▶ _WHAT YOU SHOULD DO_: In the blondness article below, which scale level does the writer claim, and what color name does that level carry?
#### EXERCISE TEXT
I’m allowed to write this article only because I’m a 7. I don’t mean that I’m a 7 the way Bo Derek was supposedly a 10. I mean that I’m a 7 on the Natural Color Scale for hair, which indicates that I’m officially a blond.

Color scales were invented by hair companies so that we might artificially color our hair more accurately. On one company’s Natural Colors line, 1 is Dark Brown, 6 looks Dark Blonde, and 10 means Ultra Light Blonde. This is the scale upon which I am a 7, a Medium Blond. This is the scale that implies that I am able to think with only 30 percent of my pigment.

So although I’m a male blond, I’ve decided to mention my own intimacy with the subject of Blondness because this article is about Blondeness, and I’m hoping that my hair color may pardon me for any politically incorrect observations that I have just made, and for all the politically incorrect observations that I am about to make.

Now if my own Blondness is not credential or justification enough for you, or if you are given to being offended by broad generalizing statements about diverse groups of people, then get ready to set your ire in an uproar. I apologize in advance. And I urge you to recognize that down beneath it all, beneath the cruel insinuations and the patronizing jokes, I’m sincerely searching for some solid facts, for some grounded truth at the roots of the blonde myth.

One fact is this: here in San Diego, we bathe and breathe in the land of the blonde. (Incidentally, the word itself, “blond,” is French in origin, which explains the gender sensitivity: it’s one of the few English words that change their spellings to refer to a man or to a woman, either a blond or a blonde.) Look all around you, blondes here, blonds there, blondes and blonds are everywhere. It’s either something in the air or something in a bottle. Natural or not, San Diego’s got lots of fair locks on top.

Yes…diaphanous flaxen tresses, golden waves of mane…but soon, they may be gone?

Fact or folly, the BBC reported that people with blonde hair are an endangered species. The rumors alleged that natural blondes will die out within the next 200 years. Is it an inherent inanity, I wondered, some kind of “ditz gene” that has placed our precious blondes in jeopardy? Perhaps flakiness works against life’s most fundamental goal: survival.

Apparently blonde hair is caused by a recessive gene that must be present on both sides of a child’s family in the grandparents’ generation. According to the study, this condition is growing increasingly rare. The researchers believe that so-called bottle blondes may be to blame for the demise of their natural rivals. They suggest that dyed blondes are more attractive to men, who choose them as partners over true blondes.

In nature, this phenomenon is called “mimicry.” Mimicry is defined by the Encyclopedia Britannica as a biological occurrence “characterized by the superficial resemblance of two or more organisms that are not closely related taxonomically.” This resemblance is supposed to “confer an advantage — such as protection from predation — upon one or both organisms through some form of ‘information flow’ that passes between the organisms” (the real blonde and the fake blonde) and the “animate agent of selection” (the unwitting male); for instance, “that blonde’s hair makes her hot.”
########
#### DATA UNDER STUDY
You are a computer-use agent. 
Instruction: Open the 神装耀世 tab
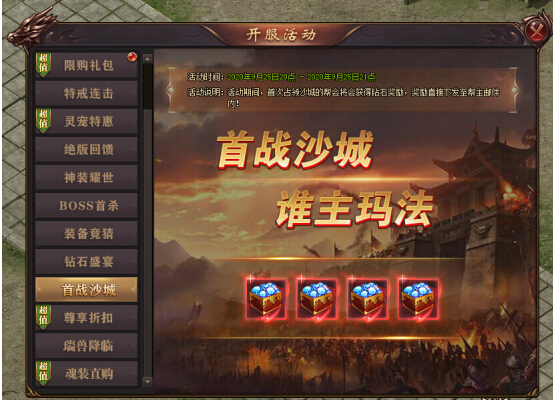pyautogui.click(x=86, y=177)
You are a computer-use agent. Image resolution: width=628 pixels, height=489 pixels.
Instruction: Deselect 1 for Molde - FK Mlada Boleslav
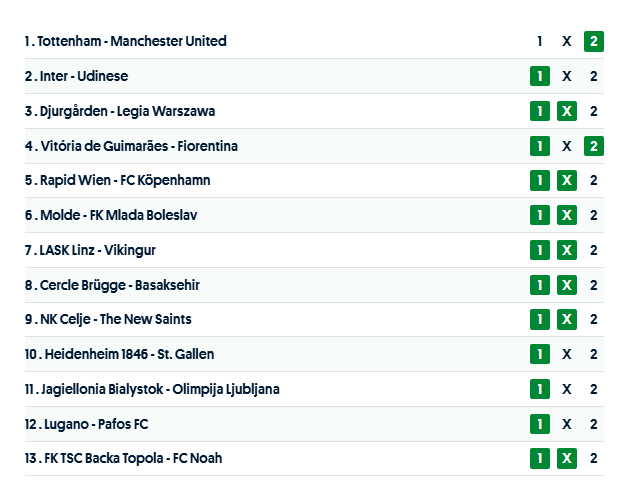[540, 215]
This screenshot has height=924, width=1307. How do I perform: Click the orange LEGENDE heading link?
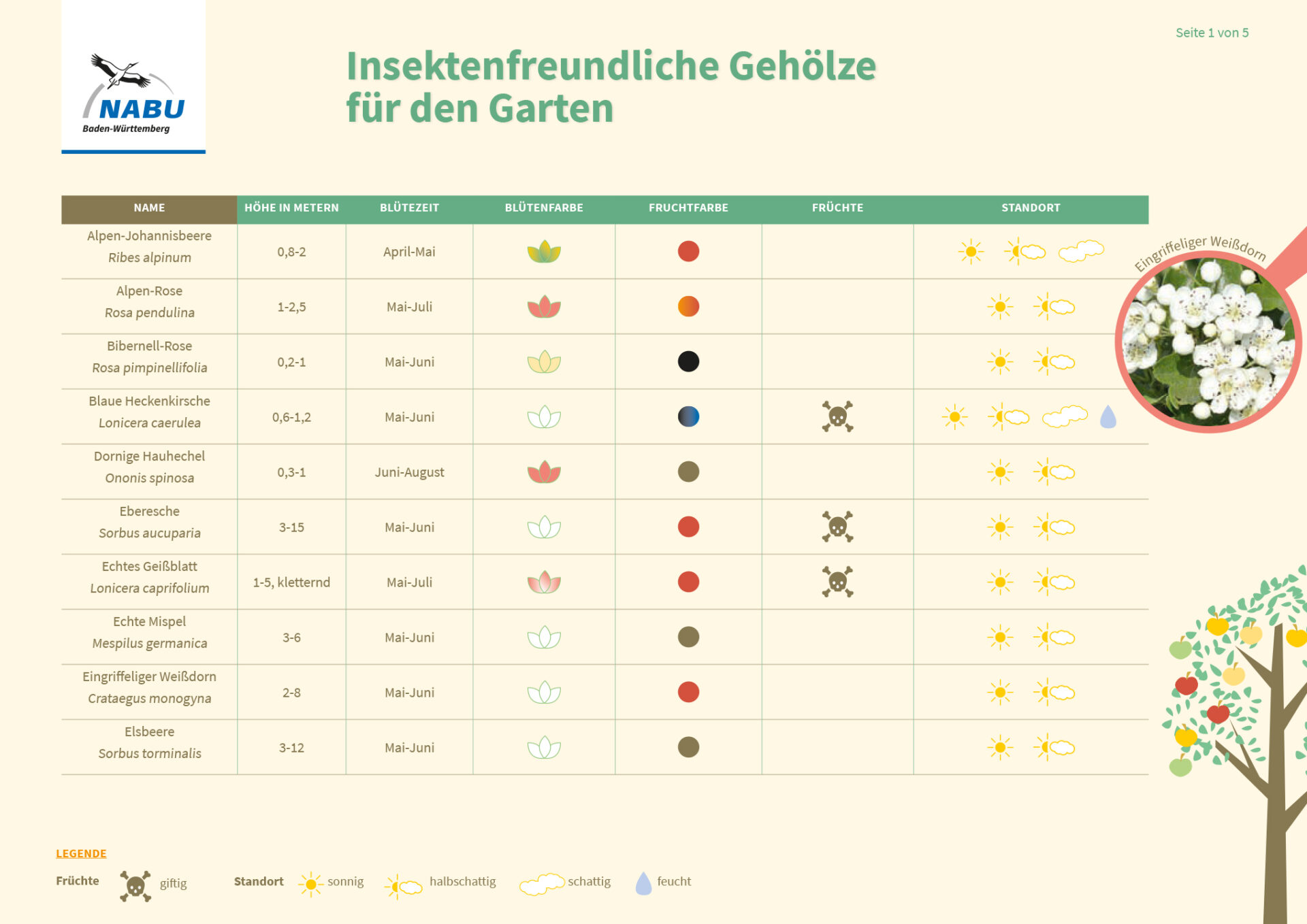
########
▶ _ANSWER SECTION_: The writer is a 7 on the Natural Color Scale, which is Medium Blond.